UPDATE: it works with Turing 0.20.4, but not with 0.21.0.

in both cases, the other Turing related packages are at
AdvancedMH 0.6.7
MCMCChains 5.1.0

1 Like

I tend to agree. It sounds like there might be a bug, or an intended change in behavior. However, I did not see anything in the closed issues or merged pull requests that immediately suggest the later.

1 Like

I have filed an issue, at https://github.com/TuringLang/Turing.jl/issues/1810

The same problem occurs with NUTS, which is what is used in the example code in the issue.

1 Like

From the AbstractMCMC docs:

  • init_params (default: nothing): if set to init_params !== nothing, then the ith element of init_params is used as initial parameters of the ith chain. If one wants to use the same initial parameters x for every chain, one can specify e.g. init_params = Iterators.repeated(x) or init_params = FillArrays.Fill(x, N).

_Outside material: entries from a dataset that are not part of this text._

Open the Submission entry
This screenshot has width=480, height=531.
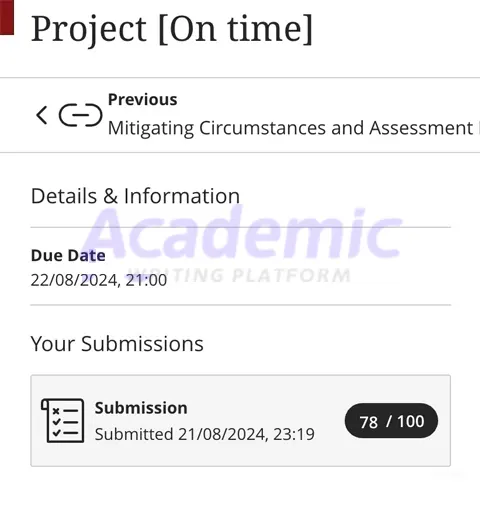click(x=241, y=421)
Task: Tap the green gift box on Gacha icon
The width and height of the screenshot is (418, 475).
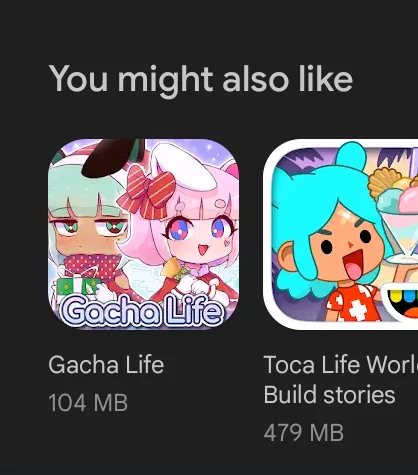Action: point(77,286)
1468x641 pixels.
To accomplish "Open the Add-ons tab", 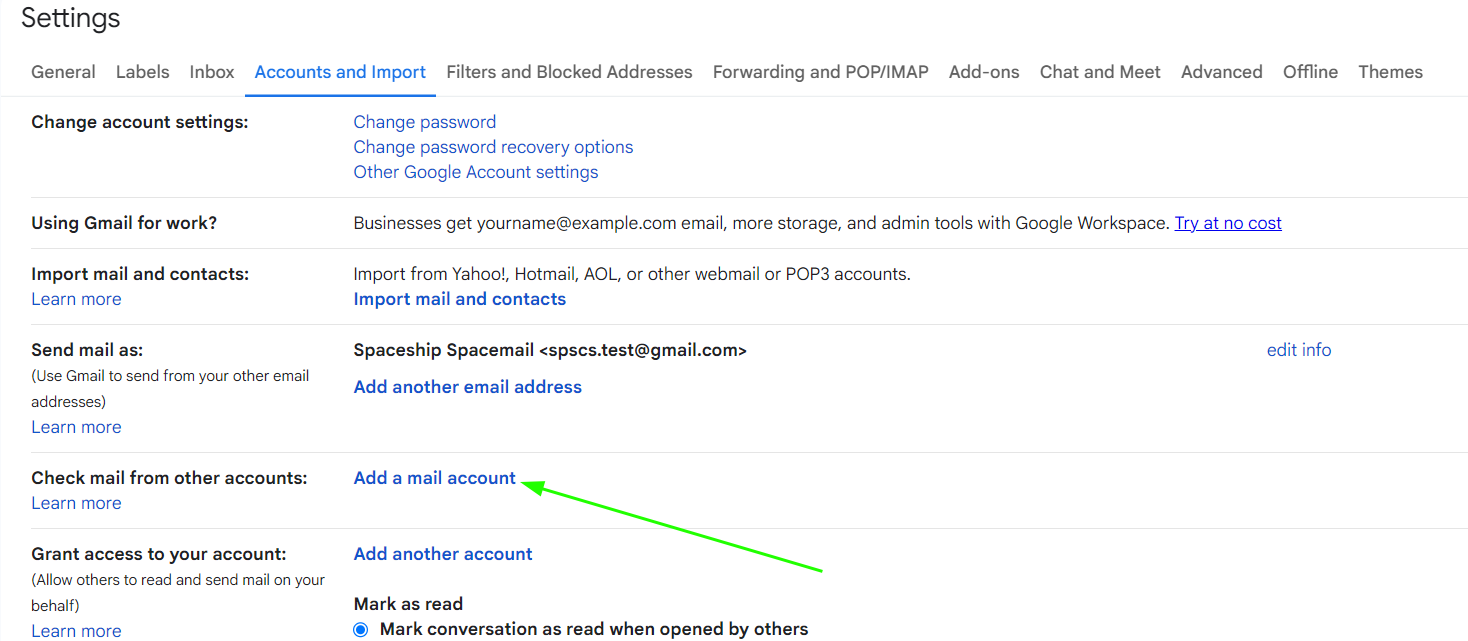I will [983, 71].
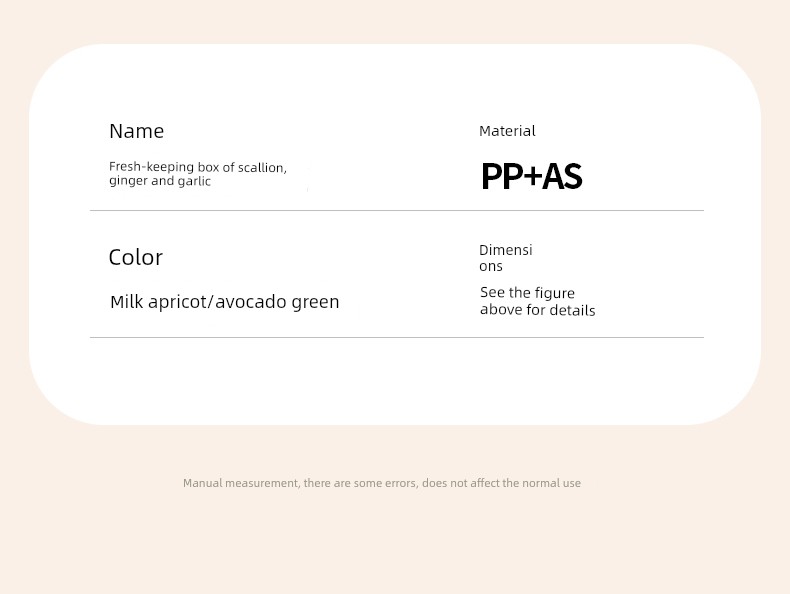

So when sampling a single chain, you pass a single set of initial parameters. When sampling multiple chains, you pass an iterator of initial parameters. e.g.

julia> using Turing

julia> @model function mod()
           x ~ filldist(Normal(), 10)
       end;

julia> x0 = randn(10);

julia> sample(mod(), NUTS(), 1_000; init_params=x0);
┌ Info: Found initial step size
└   ϵ = 1.6
Sampling 100%|█████████████████████████████████████████████████████████████████████████| Time: 0:00:00

julia> sample(mod(), NUTS(), MCMCThreads(), 1_000, 4; init_params=Iterators.repeated(x0));
┌ Warning: Only a single thread available: MCMC chains are not sampled in parallel
└ @ AbstractMCMC ~/.julia/packages/AbstractMCMC/0eT8o/src/sample.jl:291
┌ Info: Found initial step size
└   ϵ = 1.6
┌ Info: Found initial step size
└   ϵ = 1.6
┌ Info: Found initial step size
└   ϵ = 1.6
┌ Info: Found initial step size
└   ϵ = 1.6
Sampling (1 threads) 100%|█████████████████████████████████████████████████████████████| Time: 0:00:00
3 Likes

Thanks, that solved it. I will close the issue I opened.